Олег попятился, нырнул в пролом.
— Да винтовку-то припрячь хорошенько, может, она сгодится кому-нибудь, — посоветовал вслед ему Аркадий.
— Га-а-ад! — донеслось из развалин.
«Горячий пацан, — подумал Аркадий, опять-таки с опаской оглядываясь на развалины, — нужно будет помочь ему определиться как-то, а то пропадет ни за понюх табаку. Винтовку-то раздобыл, чтобы стрелять по немцам. Может быть, даже не первую тащит в свой тайник…»
Встреча с Олегом отвлекла Аркадия от грозных, мстительных дум, несколько рассеяла чувство необъятного одиночества. Он вышел на берег Чесмы, к мосту, целехонькому, не тронутому ни бомбами, ни толом.
«Эх, не взорван мостик-то! — с сожалением подумал Аркадин. — А надо бы. Не додумались».
На другом берегу Аркадий увидел жутко курящиеся синим дымком развалины завода. Был завод — и вот нет его. Возвышается одиноко и насмешливо труба над обломками, и вьется вокруг нее бородой зловещего Черномора спиральный, к небу ползущий, как побег повители[71]
, дым.«Эх, не взорвали мост!» — снова подумал Аркадий.
Тут он приметил человека, который тоже глядел на мост и на завод.
«Что за тип?»
Аркадий подошел, напряженно разглядывая несколько сутуловатую, до отчаяния знакомую спину. Угадать бы — кто? Спина, спина… чья это спина? И — одно плечо чуть выше другого, несколько склоненная голова… Кто?
Впоследствии Аркадий, с оттенком шутки, думал, что не спина это была, а самая настоящая судьба. Так и должно было случиться. Все шло по плану, составленному кем-то, отмеченному в каком-то гороскопе.
Подойдя почти вплотную к загадочной спине, Аркадий небрежно сплюнул с берега в воду — удался, удался этот шикарный артистический плевок! — и сказал:
— Фу ты, хоть один живой человек есть!
Спина вздрогнула, и живо показалось лицо — чертовски знакомое, примелькавшееся в городе лицо, по-бабьи расплывшееся, рыхлое. Вот так лицо!
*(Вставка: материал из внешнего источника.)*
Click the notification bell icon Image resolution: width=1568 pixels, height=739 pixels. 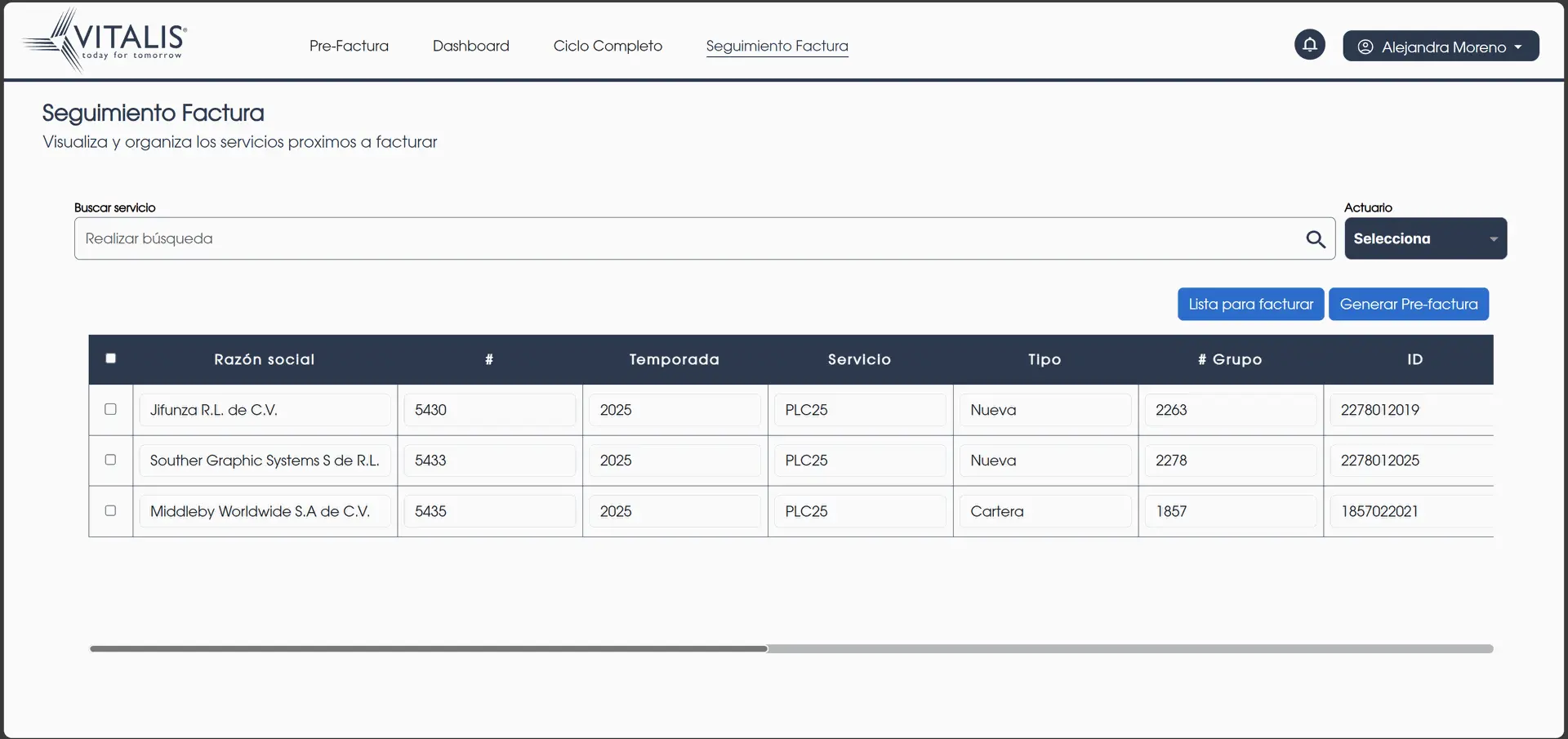(x=1309, y=45)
Вот так встреча!..
— А-а, Фима-а! — воскликнул Аркадий.
— А-а, Аркаша! — откликнулся Фима.
И тут Аркадий, инстинктивно чувствуя, что в неожиданном появлении Фимы на бульваре возле моста в час, когда в город вот-вот вступят немцы, есть своя закономерность, облапил Кисиля и по-дружески сжал его. Фима протестующе охнул, но оценил дружеское намерение Юкова. Он оттолкнул Аркадия — была в этом жесте, как и в выражении лица, высокомерная заносчивость — и покровительственно хлопнул Юкова по плечу.
— Рад видеть, черт возьми!
— А я? Я тоже! — воскликнул Аркадий, изо всех сил переполняясь радостью. — Привет, привет, Фима! И он снова пошел на сближение с Кисилем и опять сжал его в пылких объятиях.
Фима снова вырвался, раскрасневшийся и гневающийся.
— Брось, брось! — крикнул он, жестом руки как бы перечеркивая Аркадия. — Фима остался там! — Он махнул рукой на восток и перечеркнул город, небо, дома, кажется, солнце. — Я не Фима. Ты удивлен, конечно?